Mas era preciso ir mais longe, não dava para se limitar a imitar os cabelos. A nova meta de Victor era convencer a mãe a deixá-lo furar as orelhas. Maria Aparecida dizia que só ia permitir quando ele fizesse 18 anos, dali a poucos meses.
– Mãe, o Neymar usa brinco. Você vai esperar entrar em maio pra deixar eu colocar brinco? Eu tenho que começar na escola já com a orelha furada.
– Ah, tá bom, tá bom. Mas só um furo, e só um brinco. Nada de piercing e essas coisas.
Victor fez um furo em cada orelha, ficou mais parecido com Neymar e começou o ano letivo do terceiro colegial como queria. Na academia que frequentava, o pessoal também reparou na semelhança com o craque, e um amigo, o Thiago, sugeriu:
– Oh, você viu que vai ter um concurso no Domingo Legal, do SBT?
– Não vi.
– Vai ter um concurso lá de sósia do Neymar.
– Ah, é?
– É. Se inscreve lá e quem sabe você consegue alguma coisa.
Ele seguiu a recomendação do amigo. Entrou no site do programa, tirou as fotos necessárias e fez a inscrição. Nesta altura da história, o cabelo do Neymar jogador estava comprido na parte de trás, mas não era natural. Ele colocara aplique.
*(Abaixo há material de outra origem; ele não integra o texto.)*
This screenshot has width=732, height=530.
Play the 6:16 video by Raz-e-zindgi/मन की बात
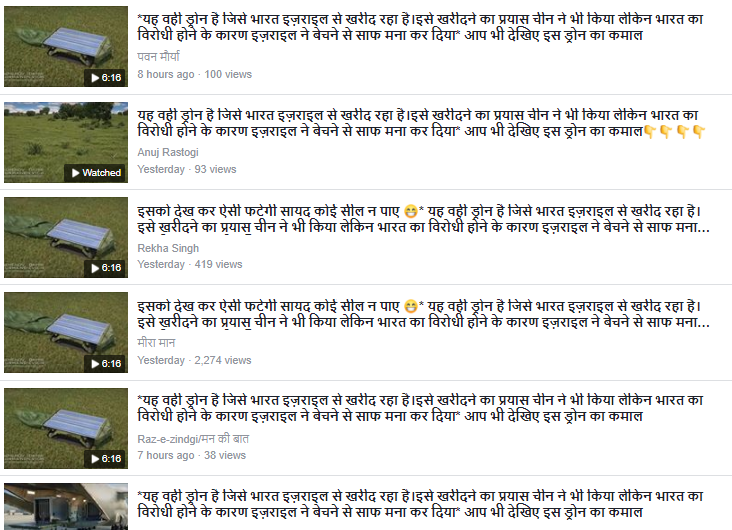point(66,428)
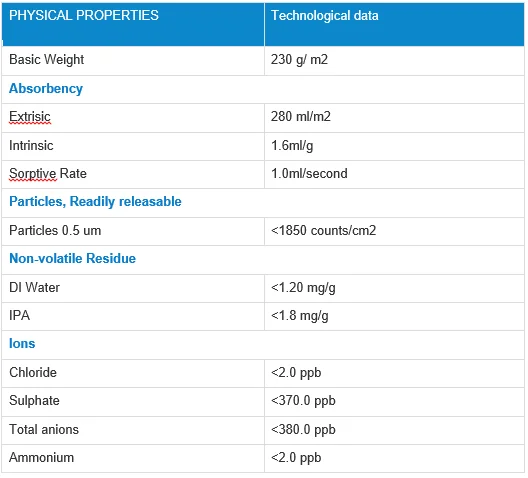
Task: Select the Technological data header cell
Action: tap(394, 24)
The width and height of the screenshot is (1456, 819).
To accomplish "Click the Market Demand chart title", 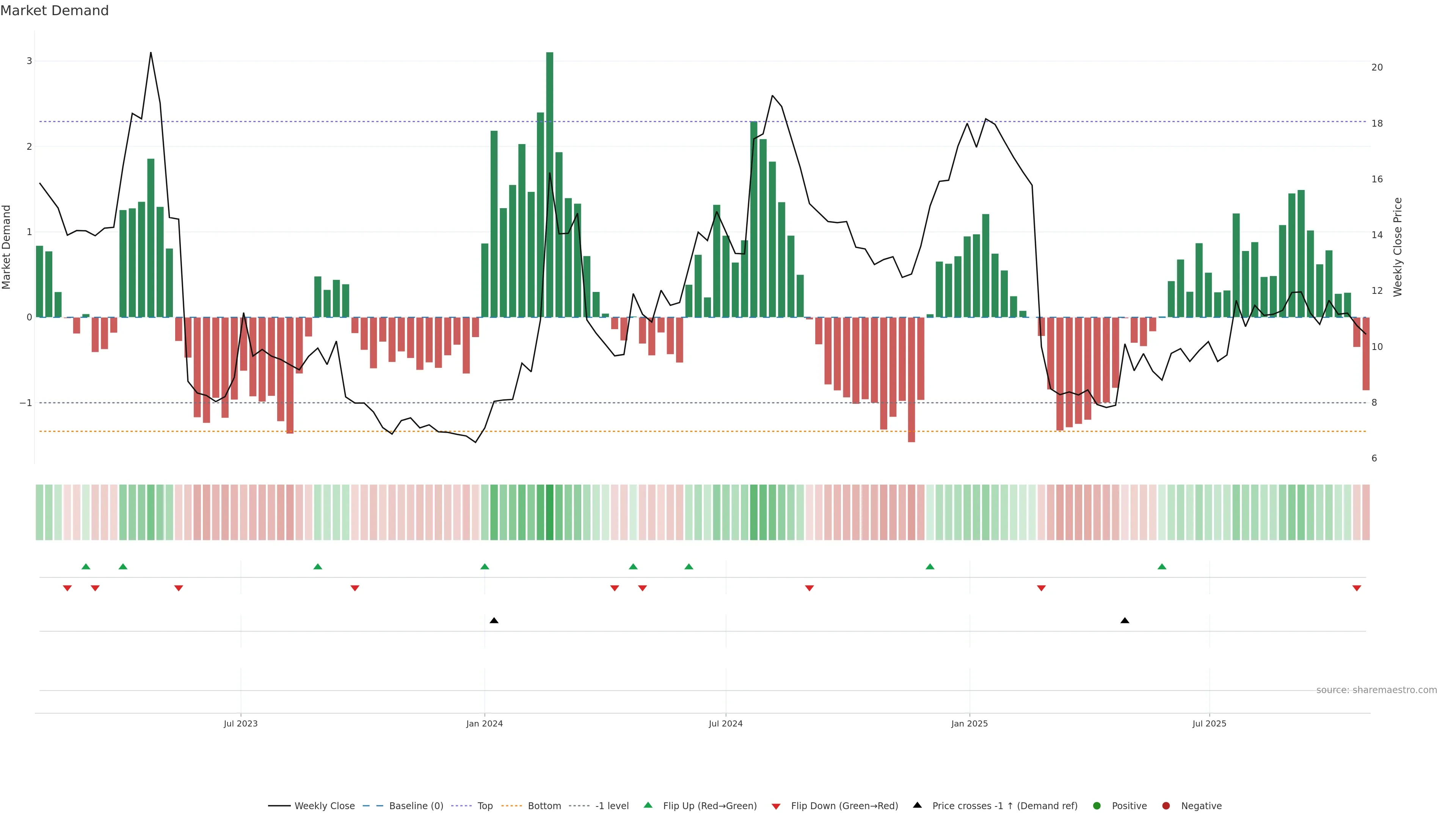I will 54,11.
Dava para perceber, foi do nada, de um dia pro outro. Num dia estava curto, no outro estava enorme. Pronto: o Neymar sósia precisava de um aplique também.
Alguém comentou que na Galeria do Rock, no centrão de São Paulo, havia cabeleireiros em conta. Victor foi parar no Sena Cabeleireiros, onde uma mulher o atendeu.
– Quero colocar aplique no cabelo, atrás.
– Igual o do Neymar?
– Isso.
– Eu vi que ele colocou, e você é parecido com ele. Já sei como colocar.
O aplique saiu por R$110. Nas contas de Victor, em qualquer outro lugar próximo de onde mora, não custa menos do que R$250. Uns dias depois, como já estava ficando comum na rotina do garoto, uma produtora ligou. Era do Domingo Legal: vamos fazer o teste do concurso, você pode vir aqui? Claro que ele podia.
O concurso
No dia marcado, Victor foi de ônibus até o bairro da Barra Funda, onde pegou uma van do SBT que o levou à emissora. Lá, encontrou os outros meninos participantes do teste, mas eles eram assim nada a ver, sabe? Tinha menino muito branco, tinha um outro que era meio vermelho... Aí eu fiquei olhando e pensei: passo fácil nisso aqui.
Após o teste, a produtora disse à Victor que o perfil dele era legal e perguntou se ele tinha algum problema em desfilar de sunga.
– Não, problema nenhum.
– Então tá bom. Fica no aguardo, a gente vai te retornar.
Passaram dois dias e ela ligou para avisar que ele fora aprovado no teste. Como a exibição do programa aconteceria no domingo de carnaval, não daria para fazer ao vivo. A gravação foi agendada para uma quinta-feira e o SBT mandou um carro buscar Victor ao meio-dia na casa dele.
O garoto sentia aquele arrepio no estômago. Tinha gravado o comercial mas programa na televisão é diferente. Ao chegar no SBT, conheceu seus concorrentes: Renato, Marcelo e Danilo, de novo aquele do Bragantino, que conhecera na seleção do comercial da Fiat. O quadro do concurso de sósia abriria o programa, mas acabou transferido para o final. Os quatro garotos, bem maquiados e penteados, ficaram esperando por horas até o momento de entrar no palco. Para passar o tempo, Victor e outros três jogaram bola no camarim com cuidado para não quebrar nada.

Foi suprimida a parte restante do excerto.